Escribe la continuación del relato sobre la huida del CP9 tras la caída de Enies Lobby, empezando justo después de su última oración.

▸ Sección del documento:
━━━━━━━━━━

REPORTE INDEPENDIENTE DEL CP9
Tras la destrucción de Enies Lobby y la derrota del CP9 a manos de los Piratas de Sombrero de Paja, la Buster Call abandonó la isla, dejando a los agentes del Gobierno Mundial a su suerte. Blueno, todavía debilitado por su combate contra Luffy, utilizó los poderes de su Fruta del Diablo para sacar a sus compañeros de allí y llevarlos a un lugar seguro. Aunque todos lograron sobrevivir, Rob Lucci quedó inconsciente.
Mientras tanto, Spandam, que también había escapado de la destrucción, decidió culpar al CP9 de lo ocurrido y envió agentes del Gobierno Mundial para eliminarlos. Sin otra opción, el grupo huyó de la isla y comenzó a buscar refugio.

━━━━━━━━━━

▸ Extractos de líneas:
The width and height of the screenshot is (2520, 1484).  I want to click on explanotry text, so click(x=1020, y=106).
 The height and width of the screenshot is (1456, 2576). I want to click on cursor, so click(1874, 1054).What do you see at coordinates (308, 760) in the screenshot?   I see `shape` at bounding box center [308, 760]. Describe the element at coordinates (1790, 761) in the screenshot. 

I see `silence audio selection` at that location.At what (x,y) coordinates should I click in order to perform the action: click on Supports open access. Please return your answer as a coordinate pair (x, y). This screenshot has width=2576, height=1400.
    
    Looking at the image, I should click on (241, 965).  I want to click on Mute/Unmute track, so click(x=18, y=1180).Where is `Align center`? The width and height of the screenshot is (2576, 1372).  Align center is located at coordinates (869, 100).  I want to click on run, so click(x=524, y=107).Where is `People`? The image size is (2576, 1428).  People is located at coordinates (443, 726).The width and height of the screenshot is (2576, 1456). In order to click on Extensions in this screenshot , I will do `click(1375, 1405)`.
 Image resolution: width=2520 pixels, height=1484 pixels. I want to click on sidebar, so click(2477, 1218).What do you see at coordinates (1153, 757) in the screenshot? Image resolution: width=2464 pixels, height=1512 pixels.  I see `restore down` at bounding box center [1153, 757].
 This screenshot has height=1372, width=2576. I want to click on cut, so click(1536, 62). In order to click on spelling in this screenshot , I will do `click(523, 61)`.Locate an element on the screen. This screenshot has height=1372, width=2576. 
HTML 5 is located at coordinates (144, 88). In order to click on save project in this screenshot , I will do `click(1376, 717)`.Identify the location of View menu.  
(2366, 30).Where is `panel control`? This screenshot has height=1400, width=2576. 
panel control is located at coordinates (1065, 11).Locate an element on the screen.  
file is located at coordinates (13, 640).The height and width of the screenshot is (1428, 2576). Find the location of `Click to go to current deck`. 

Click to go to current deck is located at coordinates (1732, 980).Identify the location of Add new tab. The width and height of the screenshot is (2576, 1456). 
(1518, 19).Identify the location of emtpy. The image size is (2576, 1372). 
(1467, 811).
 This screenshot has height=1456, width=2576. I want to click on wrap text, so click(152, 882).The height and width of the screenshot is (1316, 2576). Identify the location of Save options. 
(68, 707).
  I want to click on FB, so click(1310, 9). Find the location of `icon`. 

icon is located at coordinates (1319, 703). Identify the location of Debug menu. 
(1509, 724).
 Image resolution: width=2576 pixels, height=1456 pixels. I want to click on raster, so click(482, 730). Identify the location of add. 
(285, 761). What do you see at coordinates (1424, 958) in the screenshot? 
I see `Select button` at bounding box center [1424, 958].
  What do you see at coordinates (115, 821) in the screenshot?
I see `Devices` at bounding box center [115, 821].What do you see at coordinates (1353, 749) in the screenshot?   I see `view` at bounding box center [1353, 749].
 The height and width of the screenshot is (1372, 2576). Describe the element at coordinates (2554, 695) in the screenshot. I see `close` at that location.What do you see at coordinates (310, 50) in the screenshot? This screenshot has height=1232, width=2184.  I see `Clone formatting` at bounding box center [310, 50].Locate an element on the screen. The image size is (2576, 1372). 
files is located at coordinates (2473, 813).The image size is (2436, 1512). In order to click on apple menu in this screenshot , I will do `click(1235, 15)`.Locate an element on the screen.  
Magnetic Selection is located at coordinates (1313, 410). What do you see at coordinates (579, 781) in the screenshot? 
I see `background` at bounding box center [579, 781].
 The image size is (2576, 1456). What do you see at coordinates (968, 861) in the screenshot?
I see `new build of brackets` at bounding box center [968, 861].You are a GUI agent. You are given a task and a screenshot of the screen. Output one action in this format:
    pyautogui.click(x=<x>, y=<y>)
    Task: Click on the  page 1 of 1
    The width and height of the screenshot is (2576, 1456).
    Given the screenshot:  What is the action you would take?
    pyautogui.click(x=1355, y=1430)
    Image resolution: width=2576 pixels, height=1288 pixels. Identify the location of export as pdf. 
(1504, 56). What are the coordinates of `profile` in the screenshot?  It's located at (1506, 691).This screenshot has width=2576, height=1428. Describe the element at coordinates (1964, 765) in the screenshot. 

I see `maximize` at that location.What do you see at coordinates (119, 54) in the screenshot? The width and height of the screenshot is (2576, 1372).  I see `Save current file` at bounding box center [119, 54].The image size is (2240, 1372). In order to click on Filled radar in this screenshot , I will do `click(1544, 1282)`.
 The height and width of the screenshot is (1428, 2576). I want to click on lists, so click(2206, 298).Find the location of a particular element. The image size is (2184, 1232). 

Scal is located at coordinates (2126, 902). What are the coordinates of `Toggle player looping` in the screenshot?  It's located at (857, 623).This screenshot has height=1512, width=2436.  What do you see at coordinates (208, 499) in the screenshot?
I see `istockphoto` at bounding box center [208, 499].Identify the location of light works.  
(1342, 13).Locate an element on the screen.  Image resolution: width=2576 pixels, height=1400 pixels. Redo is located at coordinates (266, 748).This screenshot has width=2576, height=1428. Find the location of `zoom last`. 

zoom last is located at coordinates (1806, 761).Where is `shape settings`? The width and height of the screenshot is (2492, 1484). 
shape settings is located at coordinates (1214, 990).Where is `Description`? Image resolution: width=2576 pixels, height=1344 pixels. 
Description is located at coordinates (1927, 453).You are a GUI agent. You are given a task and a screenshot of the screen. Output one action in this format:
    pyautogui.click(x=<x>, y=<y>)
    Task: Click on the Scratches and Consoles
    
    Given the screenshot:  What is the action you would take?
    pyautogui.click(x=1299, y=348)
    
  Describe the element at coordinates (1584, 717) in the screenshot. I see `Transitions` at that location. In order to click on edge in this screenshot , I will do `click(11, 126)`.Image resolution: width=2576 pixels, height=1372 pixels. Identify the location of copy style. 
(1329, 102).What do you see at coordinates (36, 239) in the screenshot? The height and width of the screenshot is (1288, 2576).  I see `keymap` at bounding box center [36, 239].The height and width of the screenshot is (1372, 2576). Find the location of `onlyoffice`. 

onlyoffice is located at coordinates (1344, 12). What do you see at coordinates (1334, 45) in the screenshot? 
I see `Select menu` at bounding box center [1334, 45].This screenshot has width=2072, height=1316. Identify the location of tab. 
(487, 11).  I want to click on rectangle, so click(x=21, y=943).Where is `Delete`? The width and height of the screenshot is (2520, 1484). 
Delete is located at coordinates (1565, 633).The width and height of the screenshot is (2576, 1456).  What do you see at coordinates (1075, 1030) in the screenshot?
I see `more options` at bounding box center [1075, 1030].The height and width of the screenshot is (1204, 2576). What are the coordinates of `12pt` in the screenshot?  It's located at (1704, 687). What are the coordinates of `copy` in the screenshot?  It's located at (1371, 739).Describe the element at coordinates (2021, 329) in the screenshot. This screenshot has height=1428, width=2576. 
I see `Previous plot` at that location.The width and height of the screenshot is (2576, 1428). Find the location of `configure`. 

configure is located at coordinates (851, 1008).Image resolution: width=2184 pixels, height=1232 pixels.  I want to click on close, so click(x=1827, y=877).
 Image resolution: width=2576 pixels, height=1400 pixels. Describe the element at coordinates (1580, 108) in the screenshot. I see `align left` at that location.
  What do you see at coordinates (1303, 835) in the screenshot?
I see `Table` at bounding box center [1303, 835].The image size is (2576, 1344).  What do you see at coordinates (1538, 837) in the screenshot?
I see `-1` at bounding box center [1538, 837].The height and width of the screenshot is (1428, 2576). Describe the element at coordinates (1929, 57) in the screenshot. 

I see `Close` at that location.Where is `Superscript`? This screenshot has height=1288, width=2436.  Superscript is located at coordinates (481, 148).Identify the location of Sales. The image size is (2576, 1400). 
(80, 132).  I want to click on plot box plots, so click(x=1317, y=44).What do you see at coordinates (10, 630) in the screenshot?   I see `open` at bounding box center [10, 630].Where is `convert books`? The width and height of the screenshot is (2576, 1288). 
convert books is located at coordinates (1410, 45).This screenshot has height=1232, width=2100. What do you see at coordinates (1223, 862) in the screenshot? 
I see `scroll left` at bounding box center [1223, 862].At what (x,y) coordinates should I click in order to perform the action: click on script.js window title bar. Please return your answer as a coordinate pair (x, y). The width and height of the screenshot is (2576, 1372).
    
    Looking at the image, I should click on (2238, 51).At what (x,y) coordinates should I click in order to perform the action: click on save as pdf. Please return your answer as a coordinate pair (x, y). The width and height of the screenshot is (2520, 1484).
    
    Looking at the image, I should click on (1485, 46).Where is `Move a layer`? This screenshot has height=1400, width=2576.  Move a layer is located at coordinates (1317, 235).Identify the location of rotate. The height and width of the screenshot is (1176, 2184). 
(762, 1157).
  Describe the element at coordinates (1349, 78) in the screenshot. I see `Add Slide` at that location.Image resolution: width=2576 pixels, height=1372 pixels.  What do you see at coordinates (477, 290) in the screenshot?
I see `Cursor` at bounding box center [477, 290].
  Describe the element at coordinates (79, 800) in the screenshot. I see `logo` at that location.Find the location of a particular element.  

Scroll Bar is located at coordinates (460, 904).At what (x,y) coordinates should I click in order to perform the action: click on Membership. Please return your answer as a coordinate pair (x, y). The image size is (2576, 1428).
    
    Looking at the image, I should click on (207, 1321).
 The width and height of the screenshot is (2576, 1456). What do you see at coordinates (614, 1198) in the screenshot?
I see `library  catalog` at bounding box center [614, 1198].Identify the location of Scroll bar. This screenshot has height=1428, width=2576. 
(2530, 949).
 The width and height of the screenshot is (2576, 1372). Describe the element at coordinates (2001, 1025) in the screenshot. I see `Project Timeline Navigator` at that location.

━━━━━━━━━━

▸ Respuesta escrita:
Finalmente llegaron a St. Poplar, donde descubrieron que no tenían dinero suficiente para pagar el tratamiento médico de Lucci. Para conseguir fondos, cada miembro empezó a trabajar a su manera: algunos ofrecían espectáculos, otros limpiaban casas o realizaban pequeños encargos. Una vez reunido el dinero, llevaron a Lucci al hospital y aprovecharon el tiempo para relajarse. Kumadori y Kalifa fueron de compras, mientras Kaku, Blueno, Jabra y Fukurou compartían un café.
Cuando Lucci se recuperó, el grupo decidió ir a jugar boliche, pero descubrieron que los Piratas Candy estaban causando problemas en el pueblo. Por primera vez, los antiguos agentes del CP9 actuaron como protectores y derrotaron a los piratas con facilidad, ganándose el respeto de los habitantes. Sin embargo, la brutalidad de Lucci durante el enfrentamiento terminó asustando a todos, obligando al grupo a abandonar la isla. Antes de marcharse, una niña agradecida le regaló una flor a Kalifa.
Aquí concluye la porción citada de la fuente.